I would have implemented unit tests to ensure that the functionality of all three functions was working as intended. Additionally, I would have built a user interface to test performance and create a more predictable flow by adding IP addresses one at a time.
request_handled() - O(1)
Using a Hash Map (Javascript's built-in Map), insertions and lookups are O(1). The heap is capped at 100; popping and pushing on a heap is O(log n), so in practical terms, the runtime complexity is O(log 100). Still, since 100 is a constant, the runtime complexity is effectively O(1). I also implemented a clean_stale() function (more about this function below) that pops our capped heap. Even in the worst-case scenario, where the function recursively pops every element, since the heap is capped at 100, it still has an O(1) complexity.
top100() - O(1)
Since we'd ensure the heap is capped at 100, most of our operations here are O(1):
- Cloning and Sorting the heap with at most 100 elements is O(1).

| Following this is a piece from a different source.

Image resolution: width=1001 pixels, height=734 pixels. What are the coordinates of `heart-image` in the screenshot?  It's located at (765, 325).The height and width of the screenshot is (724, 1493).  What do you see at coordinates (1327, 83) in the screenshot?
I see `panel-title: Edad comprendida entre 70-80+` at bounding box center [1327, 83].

- Building the set with at most 100 elements is O(1)
- Map lookups are also O(1)
clear() - O(1)
Reinitializing the Map and the heap ensures that this operation is always O(1). Eventually, the garbage collector will reclaim the memory from the discarded items.
When a request is processed, the request_handled
function is called with an ip_address as an argument. Based on this argument, the code checks the Map to see if we have previously encountered that IP address:
- If we haven't done so, we create a new object, store it in the Map, clean up any stale items, and insert the IP as a tuple (address and frequency) into the heap.

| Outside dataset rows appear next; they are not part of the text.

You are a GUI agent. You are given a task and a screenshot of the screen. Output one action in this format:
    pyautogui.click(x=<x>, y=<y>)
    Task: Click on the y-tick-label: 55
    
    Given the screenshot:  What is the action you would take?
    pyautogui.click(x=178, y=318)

- When we encounter an IP address, we increase its count on the Map, clean up any stale items, and then check if our heap has reached 100 entries. This limit is crucial because it guarantees that all operations performed on the heap maintain a predictable and constant runtime complexity.
- If we have less than 100, we insert the IP into the heap after cleaning stale items.

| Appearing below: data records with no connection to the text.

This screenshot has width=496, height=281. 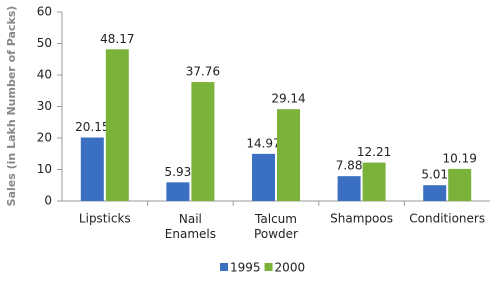 I want to click on value-label: 5.93, so click(x=178, y=172).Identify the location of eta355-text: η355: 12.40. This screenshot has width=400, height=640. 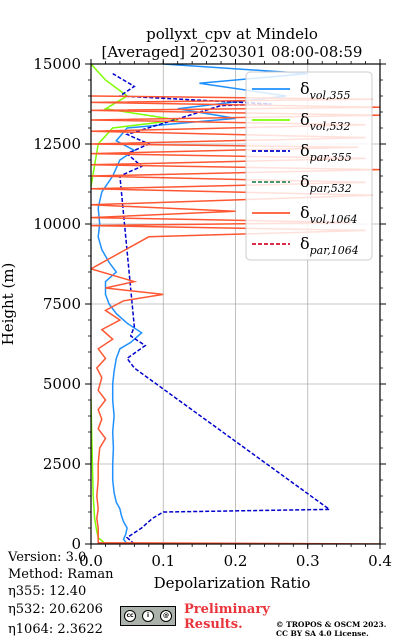
(48, 592).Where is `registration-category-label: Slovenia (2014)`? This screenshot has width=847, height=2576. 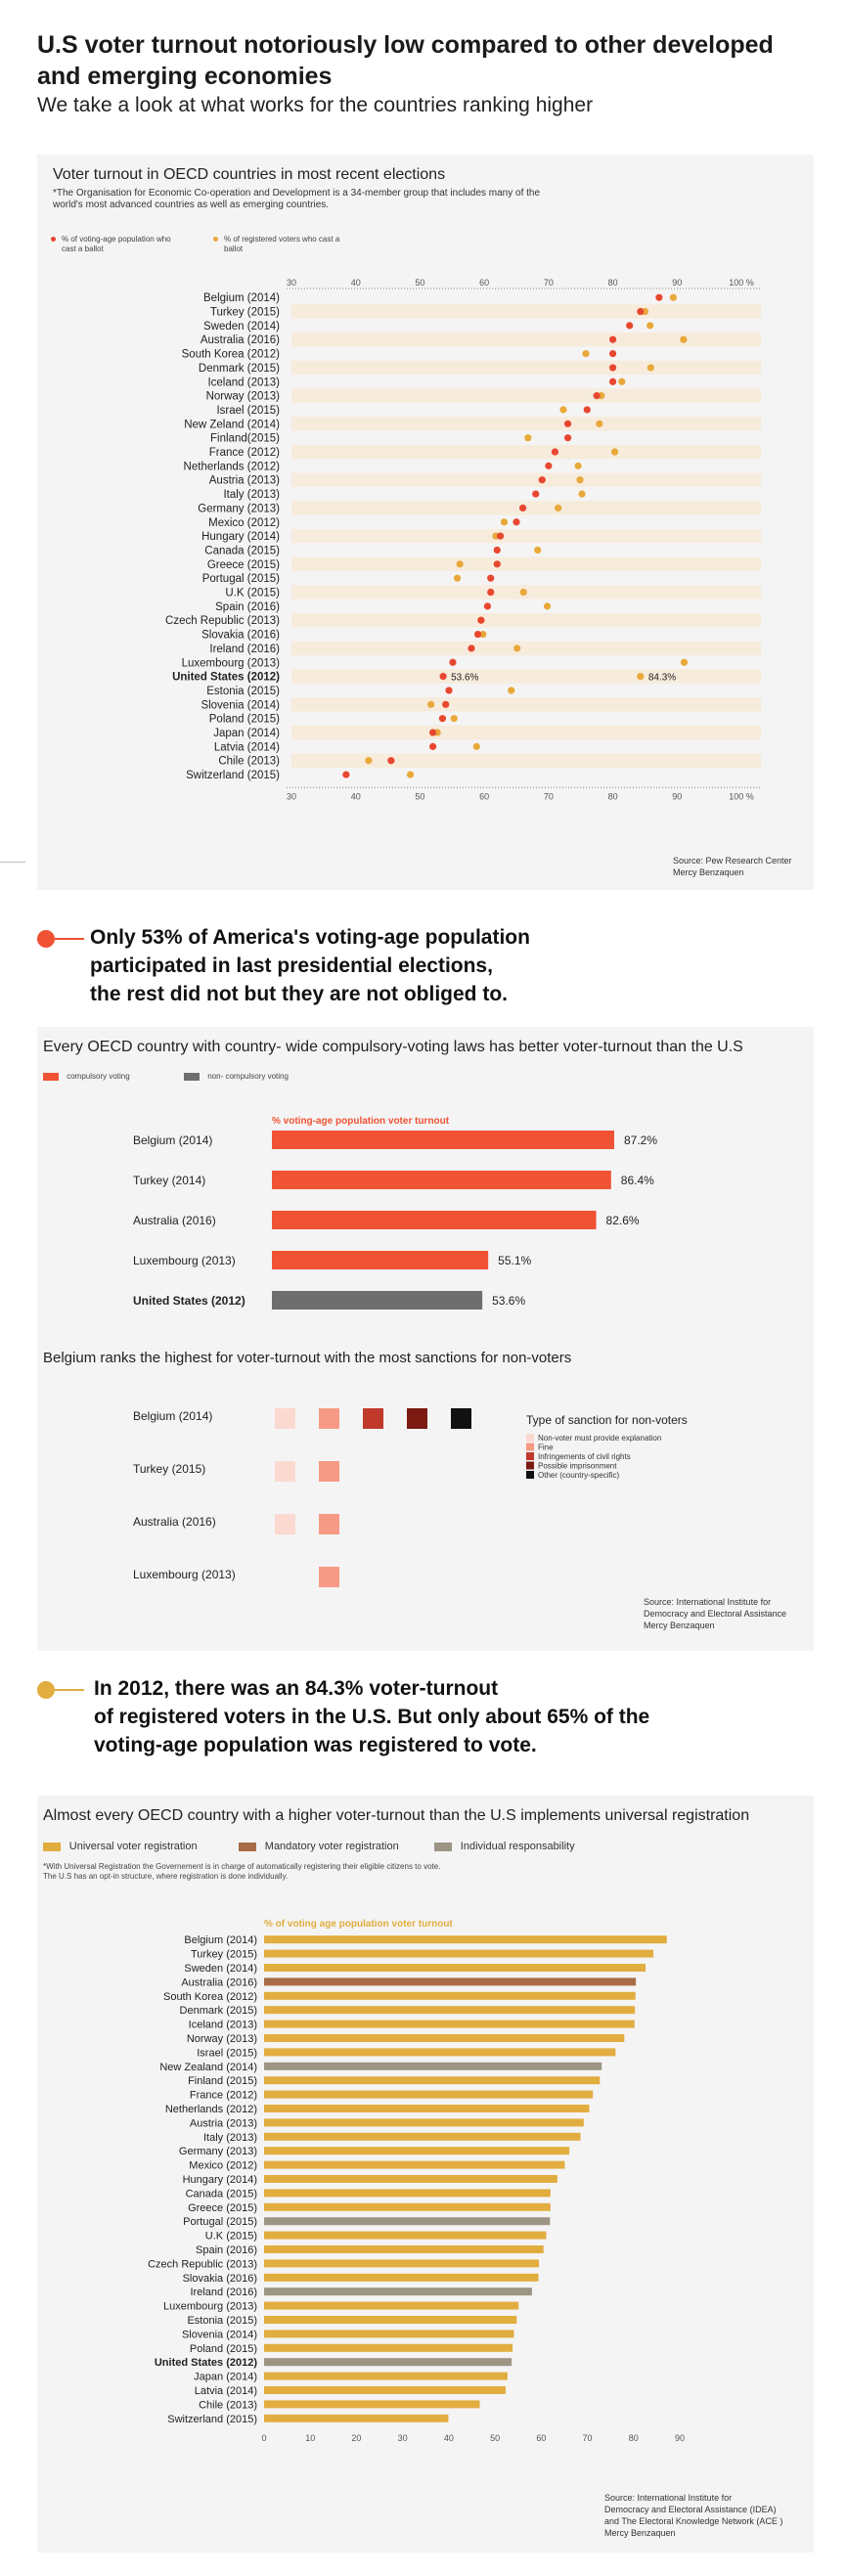
registration-category-label: Slovenia (2014) is located at coordinates (220, 2334).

- If we have 100 items, we need to check the root. Since this is a min-heap, we can be confident that the root will always contain the lowest item among our top 100. If the IP has a count that exceeds the root's count, it qualifies to be included in the top 100. We will remove the root (ensuring we maintain 100 items), clean up any stale entries, and then add the new IP to the top 100 heap.
Note: Why do we need to clean stales? - To simplify the code, we use lazy validation of heap elements, allowing for duplicate IP addresses with different counts. When an item becomes stale due to a higher-frequency duplicate in the tree, we address it. Each time we insert, compare sizes, or pop the tree, we ensure the root is fresh, removing it if necessary until we have a valid root.
The main work is done in the request_handled
function, where we track all IP addresses and the top 100 most common ones. This ensures that the heap contains only these entries when we call the top100
function, making sorting and cloning efficient since we handle at most one hundred elements. We use a set to eliminate duplicates and then convert it back to an array for the final output to ensure we return unique IP addresses with their correct frequency counts.
Clearing the data structures is as easy as reinitializing the data structures again.
At first, I tried to use one data structure (a map) to handle all the IP addresses and the top 100. Still, I quickly realized that querying and sorting all the IPs could become expensive as we start scaling (the challenge does mention this, giving an example of 20 million). Heap as a data structure used to sound intimidating, but it's surprisingly easy to understand and straightforward, so I decided to go with it.
Although I conducted some manual tests to verify that the operations function correctly, I would still like to write unit tests for the various functions to ensure they perform as expected. Additionally, creating a small UI proof of concept would allow me to test the browser's memory performance and display the results on the interface.